Dataset entries:

•••

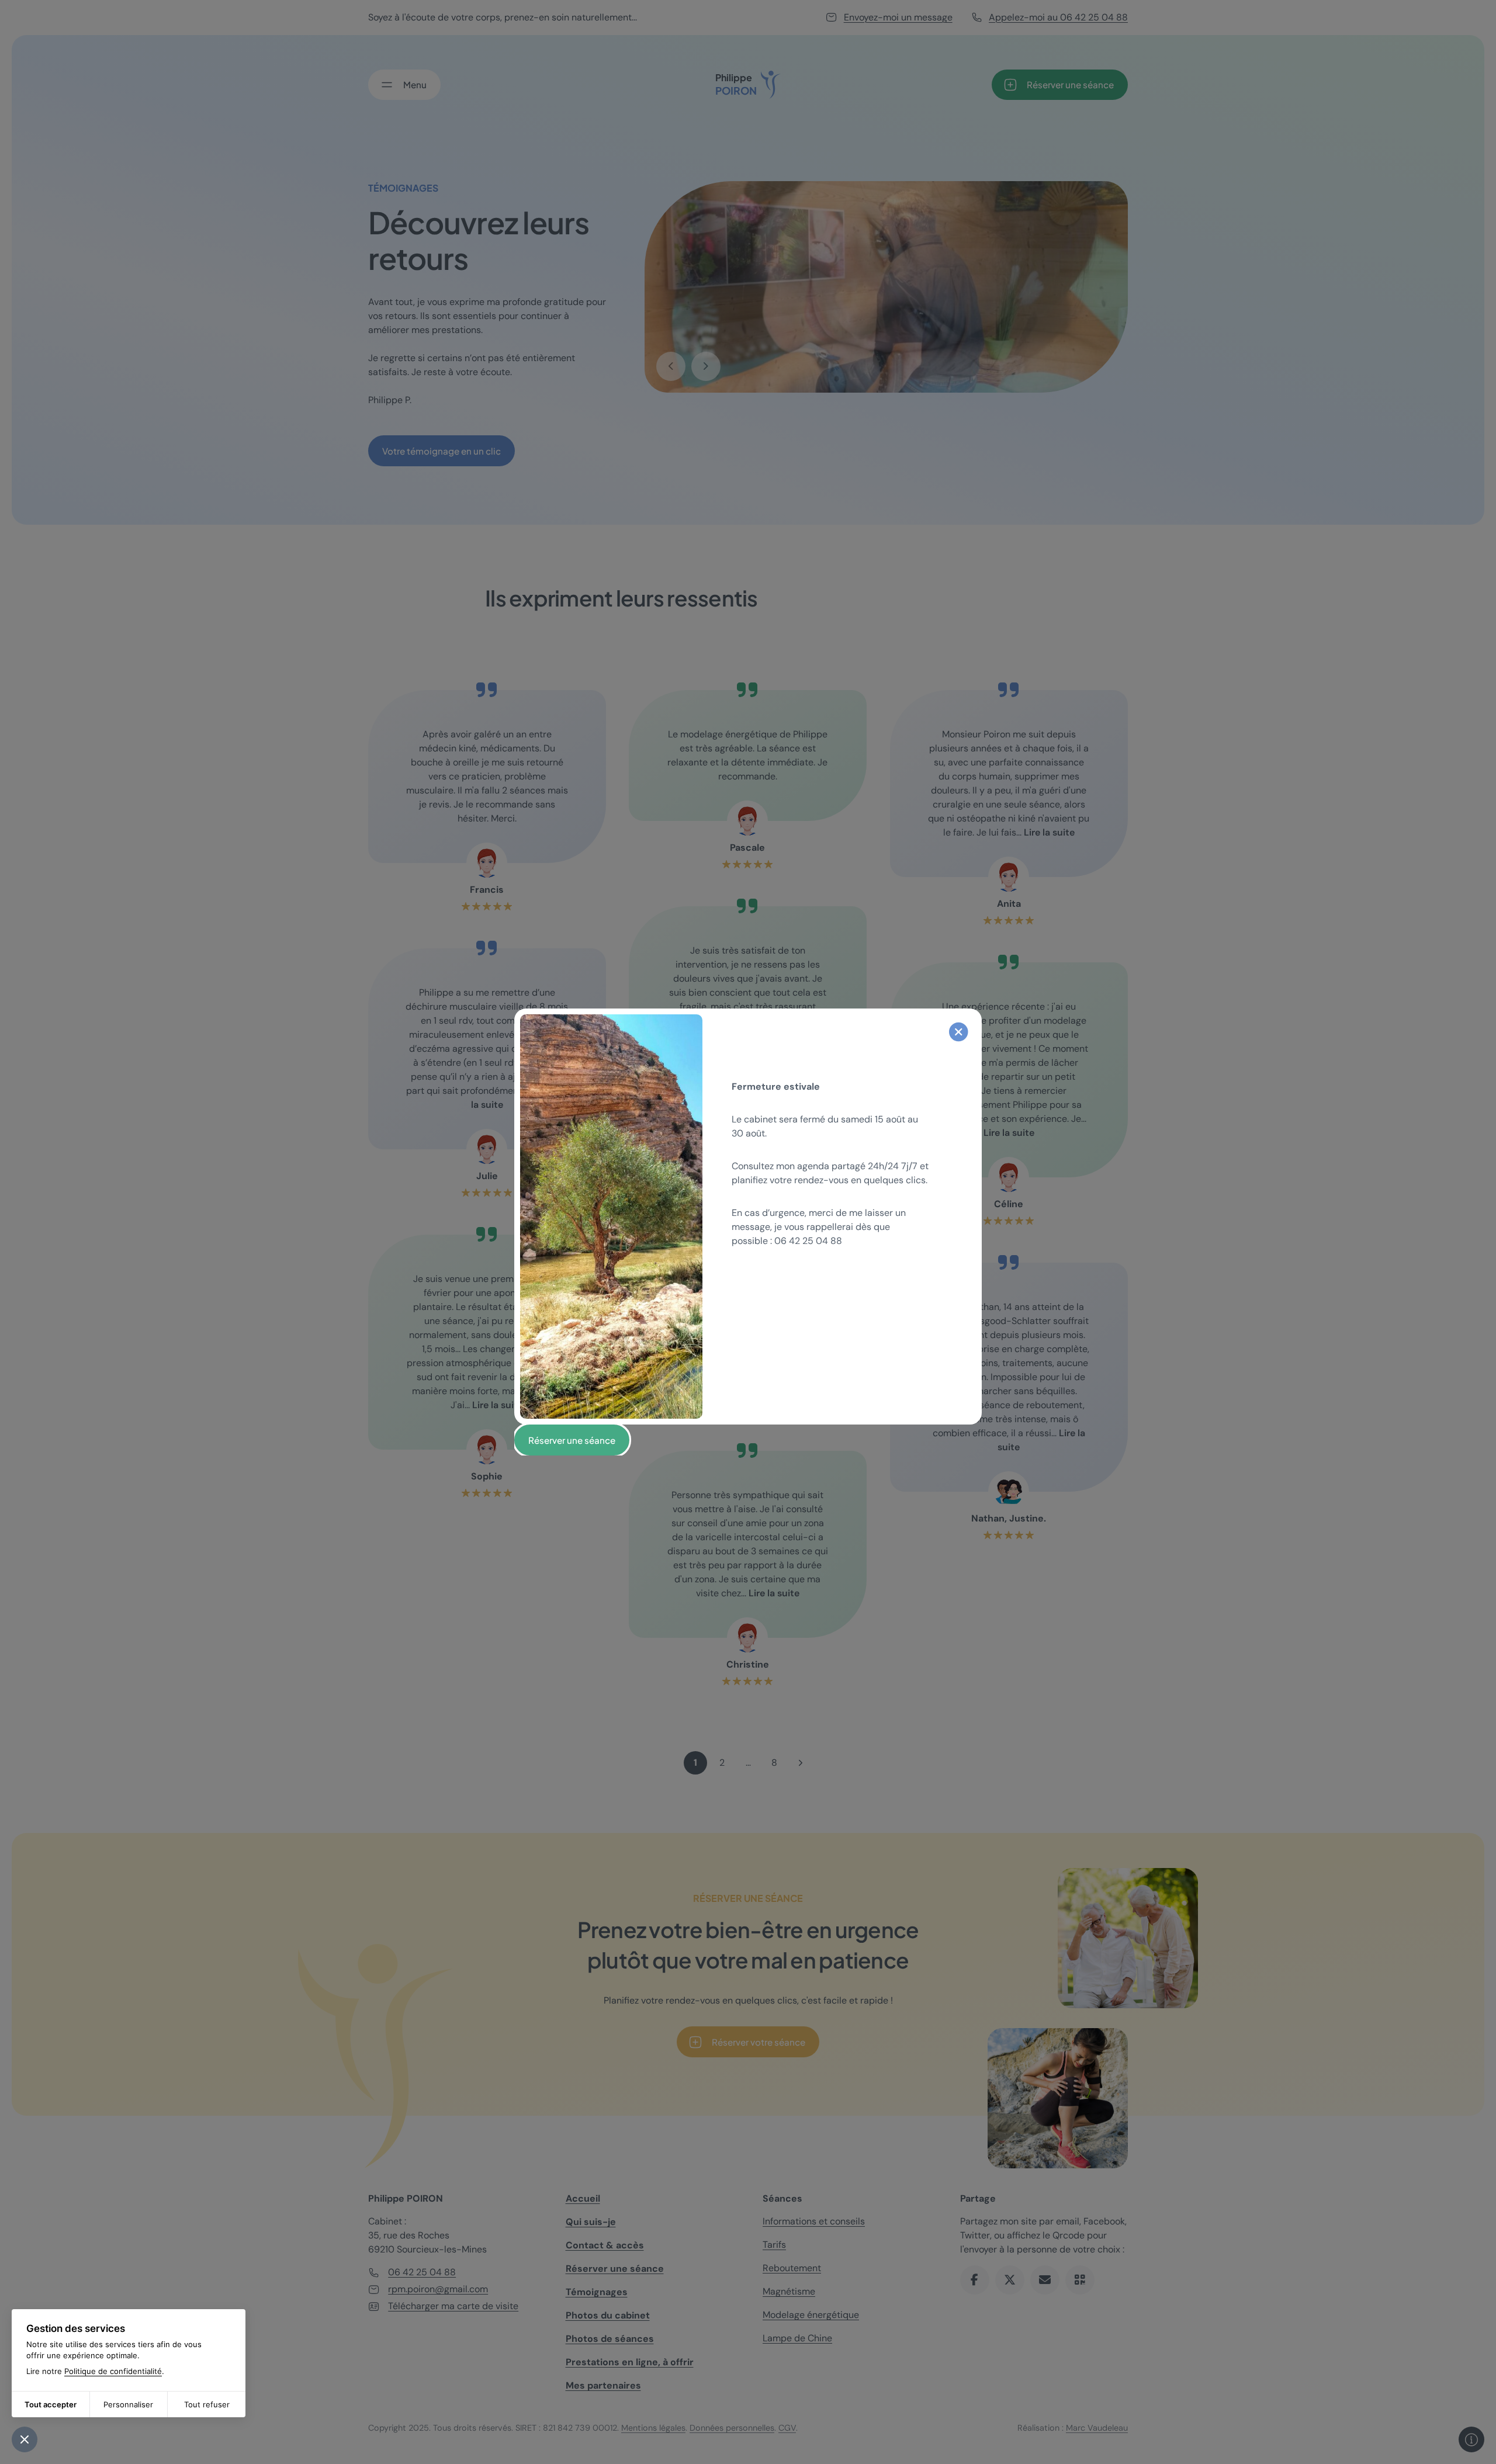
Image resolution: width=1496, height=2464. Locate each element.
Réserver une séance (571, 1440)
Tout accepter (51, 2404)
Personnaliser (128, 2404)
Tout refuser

•••

§ **Work task**:
Repeat the lines above, from the one containing "Réserver une séance (571, 1440)" to the final line, word for word and with nothing else.

§ **Task answer**:
Réserver une séance (571, 1440)
Tout accepter (51, 2404)
Personnaliser (128, 2404)
Tout refuser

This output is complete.